Edward Gal and Moorlands Totilas

Juan Manuel of Spain wore a grey coat, and I think all of the team from Spain might have done so. I thought it looked ok, but I'm not a huge fan. I know I just said above that it's nice to see something different but I don't know about those grey coats.

Isrbel Werth had a really nice ride but there were some things I didn't really like. I thought her horse was a little tight in the neck, behind the vertical at times, and had an earthbound piaffe. The rest of the test was nice though and her ride put her and her team in second place.

Then Laura Bechtolsheimer came out on Mistral Hojris and kicked some butt. Her test was fantastic and just looked effortless. That put her above Werth and also put Great Britain in second place.

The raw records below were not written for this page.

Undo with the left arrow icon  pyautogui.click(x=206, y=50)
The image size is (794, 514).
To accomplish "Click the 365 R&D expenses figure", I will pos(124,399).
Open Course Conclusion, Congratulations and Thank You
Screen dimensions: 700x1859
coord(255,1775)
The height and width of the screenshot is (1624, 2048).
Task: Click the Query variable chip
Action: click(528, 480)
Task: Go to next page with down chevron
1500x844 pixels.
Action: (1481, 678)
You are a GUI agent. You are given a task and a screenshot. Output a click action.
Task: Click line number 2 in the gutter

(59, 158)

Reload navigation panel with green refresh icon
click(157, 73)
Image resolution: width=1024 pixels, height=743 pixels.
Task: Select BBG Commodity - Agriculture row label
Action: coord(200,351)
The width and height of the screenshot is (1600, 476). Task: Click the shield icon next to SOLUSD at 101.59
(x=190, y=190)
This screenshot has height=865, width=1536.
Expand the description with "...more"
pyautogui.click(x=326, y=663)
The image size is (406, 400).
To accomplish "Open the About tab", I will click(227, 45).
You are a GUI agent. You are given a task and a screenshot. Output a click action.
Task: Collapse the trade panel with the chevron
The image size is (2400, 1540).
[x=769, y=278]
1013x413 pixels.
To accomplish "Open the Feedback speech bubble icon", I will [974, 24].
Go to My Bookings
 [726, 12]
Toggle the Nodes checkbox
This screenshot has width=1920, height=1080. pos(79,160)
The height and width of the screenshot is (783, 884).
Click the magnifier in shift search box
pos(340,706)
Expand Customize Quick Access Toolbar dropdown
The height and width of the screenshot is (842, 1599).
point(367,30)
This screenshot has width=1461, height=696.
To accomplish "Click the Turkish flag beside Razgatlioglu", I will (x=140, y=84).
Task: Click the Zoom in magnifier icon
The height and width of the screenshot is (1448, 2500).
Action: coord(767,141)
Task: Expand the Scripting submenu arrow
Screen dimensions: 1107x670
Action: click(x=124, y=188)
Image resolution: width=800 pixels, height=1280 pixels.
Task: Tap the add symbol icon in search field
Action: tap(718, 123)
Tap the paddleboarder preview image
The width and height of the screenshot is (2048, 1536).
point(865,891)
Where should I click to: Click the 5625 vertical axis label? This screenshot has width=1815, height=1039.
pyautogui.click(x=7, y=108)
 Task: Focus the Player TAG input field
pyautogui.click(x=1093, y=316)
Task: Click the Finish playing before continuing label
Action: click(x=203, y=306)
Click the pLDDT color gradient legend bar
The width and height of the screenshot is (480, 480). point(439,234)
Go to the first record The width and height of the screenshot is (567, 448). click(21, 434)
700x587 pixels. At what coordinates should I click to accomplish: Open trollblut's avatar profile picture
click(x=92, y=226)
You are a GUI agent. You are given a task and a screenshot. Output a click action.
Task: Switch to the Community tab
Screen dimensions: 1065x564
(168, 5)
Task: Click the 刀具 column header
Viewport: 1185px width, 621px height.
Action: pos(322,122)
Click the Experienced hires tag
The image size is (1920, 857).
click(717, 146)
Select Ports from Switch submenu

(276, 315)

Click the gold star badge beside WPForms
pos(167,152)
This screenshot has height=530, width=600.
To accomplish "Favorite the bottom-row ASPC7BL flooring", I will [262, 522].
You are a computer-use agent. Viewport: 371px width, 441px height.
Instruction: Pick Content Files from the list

Denmark I liked that the horse wasn't overly cranked in the neck. Really flowing changes, I didn't care for the frame on Portugal's horse – too cranked in the neck, low in the poll, and behind the vertical at times. I know his neck is big but it still seems like you could give him a bit of room in there. The test has some nice moments though.

The last Swiss horse was super leggy! I thought he was also a little too tight in the neck at times. He had some problems with the piaffe that earned some 4's and a 3. Ouch. Then the last Australian horse went and he looked great in the neck. Much more comfortable. But then he broke to the canter at the extended trot. Nice passage and flying changes.

Italy's last horse has these great floppy ears and lots of room in the neck. I know I keep harping about the necks but really how comfortable can it be for those horses to em cranked in so tight? Anyhow, he had some problems with the piaffe,

Then Steffen Peters and Ravel rode. He had a really nice ride, except one little bobble in the beginning where he broke form the trot into the canter.

Steffen Peters and Ravel

He ended up with a score that put the US in fourth by just a little bit, so no medals for us in the team competition. We still have a chance in the individual! Netherlands took the gold, Great Britain took the silver and Germany had the bronze.

Then we met up with Laura Goldman and had one last lovely dinner experience in Maker's Mark Bourbon Village. We made plans to meet up next week, and then we headed back to the hotel so I could blog baby, blog!

Day 5 - Individual Dressage Finals

1 comment:

Anonymous said...

The horses necks are not 'cranked in' they are in an outline. These horses are balanced enough for self carriage therefore they keep the postion themselves. An outline is a natural postition for a horse and dressage shows the natural movements of the horse. Spanish horses have short necks so their outlines may look more uncomfortable but they aren't. If it was painful for the horse it wouldn't be allowed.